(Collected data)
Start of Block
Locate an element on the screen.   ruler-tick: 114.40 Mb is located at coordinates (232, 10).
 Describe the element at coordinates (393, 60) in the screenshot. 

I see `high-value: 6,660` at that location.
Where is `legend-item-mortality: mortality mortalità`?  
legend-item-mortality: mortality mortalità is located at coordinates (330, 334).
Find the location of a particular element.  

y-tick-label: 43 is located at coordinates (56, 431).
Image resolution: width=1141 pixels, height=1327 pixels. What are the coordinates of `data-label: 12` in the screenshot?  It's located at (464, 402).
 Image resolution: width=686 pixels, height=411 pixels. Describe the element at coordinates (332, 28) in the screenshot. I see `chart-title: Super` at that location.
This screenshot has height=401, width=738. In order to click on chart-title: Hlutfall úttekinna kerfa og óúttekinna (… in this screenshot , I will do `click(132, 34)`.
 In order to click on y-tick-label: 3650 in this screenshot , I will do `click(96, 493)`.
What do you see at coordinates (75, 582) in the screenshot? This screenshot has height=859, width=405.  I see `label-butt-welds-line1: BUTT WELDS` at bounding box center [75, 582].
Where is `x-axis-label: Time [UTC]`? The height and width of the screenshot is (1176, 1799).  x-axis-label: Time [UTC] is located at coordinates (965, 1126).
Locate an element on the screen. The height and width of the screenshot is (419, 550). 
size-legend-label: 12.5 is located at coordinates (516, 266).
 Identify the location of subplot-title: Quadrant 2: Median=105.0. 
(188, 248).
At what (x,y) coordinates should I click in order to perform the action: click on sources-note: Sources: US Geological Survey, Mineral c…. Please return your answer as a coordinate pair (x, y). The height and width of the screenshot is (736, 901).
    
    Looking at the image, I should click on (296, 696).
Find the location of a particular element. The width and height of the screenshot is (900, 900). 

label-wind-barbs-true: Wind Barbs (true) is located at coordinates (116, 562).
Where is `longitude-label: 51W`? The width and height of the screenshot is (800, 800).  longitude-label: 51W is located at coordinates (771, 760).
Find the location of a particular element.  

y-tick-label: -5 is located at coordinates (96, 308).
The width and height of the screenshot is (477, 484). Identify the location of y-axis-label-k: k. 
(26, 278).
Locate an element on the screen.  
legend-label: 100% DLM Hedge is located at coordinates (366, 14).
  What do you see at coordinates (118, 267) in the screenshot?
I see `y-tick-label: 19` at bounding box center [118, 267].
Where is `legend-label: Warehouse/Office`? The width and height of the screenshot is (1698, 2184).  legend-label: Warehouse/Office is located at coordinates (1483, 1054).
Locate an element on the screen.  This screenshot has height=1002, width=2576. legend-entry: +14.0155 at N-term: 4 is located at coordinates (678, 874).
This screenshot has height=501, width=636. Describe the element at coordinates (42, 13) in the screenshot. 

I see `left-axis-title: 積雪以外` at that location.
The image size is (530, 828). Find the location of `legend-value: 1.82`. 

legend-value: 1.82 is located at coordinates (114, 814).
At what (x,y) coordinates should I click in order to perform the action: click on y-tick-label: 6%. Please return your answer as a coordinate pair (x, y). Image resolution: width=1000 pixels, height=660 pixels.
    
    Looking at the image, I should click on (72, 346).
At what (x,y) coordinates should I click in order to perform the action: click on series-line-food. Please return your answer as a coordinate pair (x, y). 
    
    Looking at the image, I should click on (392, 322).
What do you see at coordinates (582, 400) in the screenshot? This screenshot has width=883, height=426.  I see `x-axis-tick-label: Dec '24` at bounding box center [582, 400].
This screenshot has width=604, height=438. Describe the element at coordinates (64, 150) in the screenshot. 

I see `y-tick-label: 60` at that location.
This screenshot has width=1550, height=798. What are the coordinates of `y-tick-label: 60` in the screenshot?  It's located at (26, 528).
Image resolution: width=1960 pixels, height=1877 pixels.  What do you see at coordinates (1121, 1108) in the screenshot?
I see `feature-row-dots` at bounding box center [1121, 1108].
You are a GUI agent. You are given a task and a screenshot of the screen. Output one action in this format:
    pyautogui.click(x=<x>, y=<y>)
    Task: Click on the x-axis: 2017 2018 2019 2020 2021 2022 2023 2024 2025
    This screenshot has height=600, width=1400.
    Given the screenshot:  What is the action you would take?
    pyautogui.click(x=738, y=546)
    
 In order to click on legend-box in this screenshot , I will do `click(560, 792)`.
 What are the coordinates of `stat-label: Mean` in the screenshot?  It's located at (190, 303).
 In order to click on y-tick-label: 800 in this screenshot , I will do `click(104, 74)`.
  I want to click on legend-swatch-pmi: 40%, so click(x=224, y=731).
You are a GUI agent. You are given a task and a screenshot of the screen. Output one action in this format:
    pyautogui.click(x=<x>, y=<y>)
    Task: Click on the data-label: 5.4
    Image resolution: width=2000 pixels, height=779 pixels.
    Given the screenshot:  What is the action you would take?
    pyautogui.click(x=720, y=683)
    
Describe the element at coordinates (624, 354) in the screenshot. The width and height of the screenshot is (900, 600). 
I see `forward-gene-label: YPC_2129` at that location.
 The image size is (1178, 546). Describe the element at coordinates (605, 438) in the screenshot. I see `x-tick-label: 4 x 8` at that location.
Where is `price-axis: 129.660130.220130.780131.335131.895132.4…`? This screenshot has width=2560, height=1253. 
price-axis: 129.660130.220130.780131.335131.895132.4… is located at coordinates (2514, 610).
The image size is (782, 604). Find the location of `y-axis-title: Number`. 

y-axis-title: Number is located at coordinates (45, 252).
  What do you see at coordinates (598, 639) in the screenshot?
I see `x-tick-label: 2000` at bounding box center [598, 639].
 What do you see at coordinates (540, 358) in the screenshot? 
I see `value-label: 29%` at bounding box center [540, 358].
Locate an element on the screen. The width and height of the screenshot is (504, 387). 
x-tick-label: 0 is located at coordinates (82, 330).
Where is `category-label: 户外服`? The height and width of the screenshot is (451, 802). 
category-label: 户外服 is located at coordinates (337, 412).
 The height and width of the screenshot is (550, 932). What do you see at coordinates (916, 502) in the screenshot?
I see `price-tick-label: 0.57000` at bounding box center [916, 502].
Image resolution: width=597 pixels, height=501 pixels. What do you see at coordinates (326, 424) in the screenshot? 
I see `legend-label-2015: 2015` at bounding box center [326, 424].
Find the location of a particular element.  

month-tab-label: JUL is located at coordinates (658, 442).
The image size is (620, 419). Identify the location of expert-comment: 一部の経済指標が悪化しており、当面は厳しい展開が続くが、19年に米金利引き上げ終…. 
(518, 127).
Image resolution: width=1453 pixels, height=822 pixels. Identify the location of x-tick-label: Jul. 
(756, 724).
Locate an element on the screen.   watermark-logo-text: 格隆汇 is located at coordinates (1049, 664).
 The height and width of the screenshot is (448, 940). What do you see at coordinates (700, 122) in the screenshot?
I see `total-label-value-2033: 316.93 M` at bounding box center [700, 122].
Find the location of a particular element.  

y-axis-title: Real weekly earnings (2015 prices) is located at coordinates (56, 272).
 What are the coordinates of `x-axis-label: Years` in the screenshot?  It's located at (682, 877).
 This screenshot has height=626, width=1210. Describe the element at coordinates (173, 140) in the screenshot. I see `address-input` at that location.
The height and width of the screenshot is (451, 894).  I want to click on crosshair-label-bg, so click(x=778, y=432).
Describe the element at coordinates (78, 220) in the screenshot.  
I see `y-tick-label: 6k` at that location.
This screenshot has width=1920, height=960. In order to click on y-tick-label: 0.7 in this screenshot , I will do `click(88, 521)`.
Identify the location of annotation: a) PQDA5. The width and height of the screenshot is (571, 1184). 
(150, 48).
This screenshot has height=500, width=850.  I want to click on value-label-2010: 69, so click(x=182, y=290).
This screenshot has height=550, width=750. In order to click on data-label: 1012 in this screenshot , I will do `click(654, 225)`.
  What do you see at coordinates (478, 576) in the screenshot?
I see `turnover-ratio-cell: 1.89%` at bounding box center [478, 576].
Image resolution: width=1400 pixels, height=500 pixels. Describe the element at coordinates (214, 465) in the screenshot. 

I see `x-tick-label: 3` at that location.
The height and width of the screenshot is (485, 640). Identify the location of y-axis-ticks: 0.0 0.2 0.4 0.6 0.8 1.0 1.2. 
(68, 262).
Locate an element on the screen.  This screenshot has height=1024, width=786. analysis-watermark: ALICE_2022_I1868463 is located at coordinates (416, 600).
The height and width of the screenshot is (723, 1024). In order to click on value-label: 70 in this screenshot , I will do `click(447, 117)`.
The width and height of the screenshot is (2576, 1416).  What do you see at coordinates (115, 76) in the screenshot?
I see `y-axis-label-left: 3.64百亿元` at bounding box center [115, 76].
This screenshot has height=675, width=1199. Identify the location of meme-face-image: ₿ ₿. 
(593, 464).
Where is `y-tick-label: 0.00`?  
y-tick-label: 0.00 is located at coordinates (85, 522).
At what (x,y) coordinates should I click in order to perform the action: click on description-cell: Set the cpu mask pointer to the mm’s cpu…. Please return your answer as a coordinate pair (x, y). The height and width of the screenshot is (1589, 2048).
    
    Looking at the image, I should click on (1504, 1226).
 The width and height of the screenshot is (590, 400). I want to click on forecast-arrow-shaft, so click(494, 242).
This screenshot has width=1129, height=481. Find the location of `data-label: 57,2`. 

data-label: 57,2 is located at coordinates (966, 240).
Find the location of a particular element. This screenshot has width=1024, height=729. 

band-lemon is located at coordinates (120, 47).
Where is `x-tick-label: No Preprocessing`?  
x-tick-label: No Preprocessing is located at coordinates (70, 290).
End of Block
What needs to be done:
Copy the entries above word for word, starting at the line that contains "Describe the element at coordinates (78, 220)" and ending at the line that contains "coordinates (416, 600).".

Solution for this exercise:
Describe the element at coordinates (78, 220) in the screenshot.  
I see `y-tick-label: 6k` at that location.
This screenshot has width=1920, height=960. In order to click on y-tick-label: 0.7 in this screenshot , I will do `click(88, 521)`.
Identify the location of annotation: a) PQDA5. The width and height of the screenshot is (571, 1184). 
(150, 48).
This screenshot has height=500, width=850.  I want to click on value-label-2010: 69, so click(x=182, y=290).
This screenshot has height=550, width=750. In order to click on data-label: 1012 in this screenshot , I will do `click(654, 225)`.
  What do you see at coordinates (478, 576) in the screenshot?
I see `turnover-ratio-cell: 1.89%` at bounding box center [478, 576].
Image resolution: width=1400 pixels, height=500 pixels. Describe the element at coordinates (214, 465) in the screenshot. 

I see `x-tick-label: 3` at that location.
The height and width of the screenshot is (485, 640). Identify the location of y-axis-ticks: 0.0 0.2 0.4 0.6 0.8 1.0 1.2. 
(68, 262).
Locate an element on the screen.  This screenshot has height=1024, width=786. analysis-watermark: ALICE_2022_I1868463 is located at coordinates (416, 600).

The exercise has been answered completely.